Bertolak belakang dengan Indra, Marisa melewati hari Senin itu dengan santai dan tanpa adanya masalah sama sekali. Memang pada awalnya Marisa masih memikirkan bagaimana keadaan Indra, bagaimana metting pagi itu, bagaimana suasana kantor setelah keputusannya untuk resign dan masih banyak hal yang Marisa pikirkan.

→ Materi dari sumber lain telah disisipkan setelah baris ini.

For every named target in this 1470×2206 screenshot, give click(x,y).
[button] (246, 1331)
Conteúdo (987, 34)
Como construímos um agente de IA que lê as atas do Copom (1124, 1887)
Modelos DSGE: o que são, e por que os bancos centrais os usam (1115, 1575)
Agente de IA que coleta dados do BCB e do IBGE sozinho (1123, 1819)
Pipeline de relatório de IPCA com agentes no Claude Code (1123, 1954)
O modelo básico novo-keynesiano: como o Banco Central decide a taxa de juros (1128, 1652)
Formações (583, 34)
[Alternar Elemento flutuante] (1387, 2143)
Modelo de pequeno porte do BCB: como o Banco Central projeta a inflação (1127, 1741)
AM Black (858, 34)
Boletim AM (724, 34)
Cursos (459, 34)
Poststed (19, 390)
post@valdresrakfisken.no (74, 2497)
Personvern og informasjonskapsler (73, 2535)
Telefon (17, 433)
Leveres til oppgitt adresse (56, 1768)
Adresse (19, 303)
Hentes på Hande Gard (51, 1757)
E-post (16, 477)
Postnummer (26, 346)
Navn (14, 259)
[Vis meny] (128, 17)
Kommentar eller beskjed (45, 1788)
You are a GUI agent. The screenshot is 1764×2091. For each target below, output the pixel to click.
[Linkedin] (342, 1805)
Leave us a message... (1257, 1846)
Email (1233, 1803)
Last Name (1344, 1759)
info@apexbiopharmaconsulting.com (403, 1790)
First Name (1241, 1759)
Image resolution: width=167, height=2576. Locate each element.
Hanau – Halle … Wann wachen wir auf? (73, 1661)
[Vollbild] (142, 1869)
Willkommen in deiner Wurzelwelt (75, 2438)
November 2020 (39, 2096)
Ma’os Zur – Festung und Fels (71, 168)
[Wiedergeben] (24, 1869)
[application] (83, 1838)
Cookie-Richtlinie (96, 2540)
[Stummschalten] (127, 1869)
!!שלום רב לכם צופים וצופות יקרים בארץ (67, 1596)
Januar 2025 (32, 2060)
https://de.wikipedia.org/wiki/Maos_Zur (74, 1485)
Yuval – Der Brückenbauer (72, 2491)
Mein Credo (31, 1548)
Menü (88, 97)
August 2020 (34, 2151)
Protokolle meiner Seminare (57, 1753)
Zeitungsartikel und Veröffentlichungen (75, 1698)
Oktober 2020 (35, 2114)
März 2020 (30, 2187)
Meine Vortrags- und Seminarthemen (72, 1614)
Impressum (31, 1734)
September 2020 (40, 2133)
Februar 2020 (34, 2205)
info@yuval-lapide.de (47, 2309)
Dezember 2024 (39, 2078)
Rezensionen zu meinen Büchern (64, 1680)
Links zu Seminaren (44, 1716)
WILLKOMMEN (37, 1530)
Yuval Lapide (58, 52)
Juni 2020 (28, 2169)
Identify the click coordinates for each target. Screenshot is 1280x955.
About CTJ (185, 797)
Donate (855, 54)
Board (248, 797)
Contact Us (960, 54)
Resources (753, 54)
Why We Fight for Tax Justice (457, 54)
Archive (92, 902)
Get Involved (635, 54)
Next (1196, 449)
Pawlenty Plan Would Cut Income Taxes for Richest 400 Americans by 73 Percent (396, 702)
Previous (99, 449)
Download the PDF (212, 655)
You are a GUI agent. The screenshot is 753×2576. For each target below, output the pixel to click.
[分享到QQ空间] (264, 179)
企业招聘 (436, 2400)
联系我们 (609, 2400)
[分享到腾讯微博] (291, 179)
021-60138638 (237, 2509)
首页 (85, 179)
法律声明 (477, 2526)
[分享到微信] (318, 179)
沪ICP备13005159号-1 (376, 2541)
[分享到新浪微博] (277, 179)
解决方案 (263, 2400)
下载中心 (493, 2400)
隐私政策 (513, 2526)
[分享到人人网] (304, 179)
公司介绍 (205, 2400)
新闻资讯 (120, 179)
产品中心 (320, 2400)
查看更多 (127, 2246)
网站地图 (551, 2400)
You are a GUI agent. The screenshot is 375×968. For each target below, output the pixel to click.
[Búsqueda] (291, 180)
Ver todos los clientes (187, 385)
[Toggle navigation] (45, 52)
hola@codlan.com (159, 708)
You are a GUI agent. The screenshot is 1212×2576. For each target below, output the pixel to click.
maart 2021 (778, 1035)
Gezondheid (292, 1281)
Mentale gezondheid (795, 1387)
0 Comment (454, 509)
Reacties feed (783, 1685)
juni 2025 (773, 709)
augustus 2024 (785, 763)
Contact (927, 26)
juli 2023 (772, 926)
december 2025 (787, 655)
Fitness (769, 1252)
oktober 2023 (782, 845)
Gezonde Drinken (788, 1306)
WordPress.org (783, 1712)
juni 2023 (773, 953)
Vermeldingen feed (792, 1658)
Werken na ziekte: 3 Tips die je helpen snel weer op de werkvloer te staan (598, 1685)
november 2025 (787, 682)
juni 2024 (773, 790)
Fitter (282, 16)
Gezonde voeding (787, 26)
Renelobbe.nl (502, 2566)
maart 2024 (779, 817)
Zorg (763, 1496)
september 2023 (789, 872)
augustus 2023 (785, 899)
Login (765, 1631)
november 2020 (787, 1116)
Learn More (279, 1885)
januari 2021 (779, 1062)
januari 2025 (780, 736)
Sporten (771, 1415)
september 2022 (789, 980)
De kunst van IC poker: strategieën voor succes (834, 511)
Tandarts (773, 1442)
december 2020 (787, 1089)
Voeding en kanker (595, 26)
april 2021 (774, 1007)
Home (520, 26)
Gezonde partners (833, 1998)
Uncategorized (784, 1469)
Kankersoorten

Tapi menjelang siang, justru Marisa merasa hatinya lebih tenang, lebih plong dan lebih nyaman. Tidak ada lagi beban pekerjaan kantor yang menumpuk, juga tidak ada lagi omelan dan kebawelan Indra yang selalu jadi santapan Marisa sehari-hari.
Rasanya sudah lama sekali perasaan Marisa tidak pernah merasa senyaman ini. Soal bagaimana masa depan kuliahnya, Marisa menyerahkan sepenuhnya kepada Allah SWT. Siapa tahu Indra bisa bermurah hati memberi nilai bagus untuk PKL Marisa selama tiga bulan kurang satu minggu di Perdana Enterprise. Bukankah Allah SWT maha membolak-balikkan hati manusia?
Kalaupun misalnya Indra tidak memberikan nilai bagus untuk PKL nya, toh Marisa masih bisa mengulang kembali satu semester lagi. Marisa yakin Mama dan Ayah juga tidak akan marah. Mungkin tahun depan Marisa bisa mendapatkan tempat PKL dengan atasan yang lebih baik dan berpikiran waras!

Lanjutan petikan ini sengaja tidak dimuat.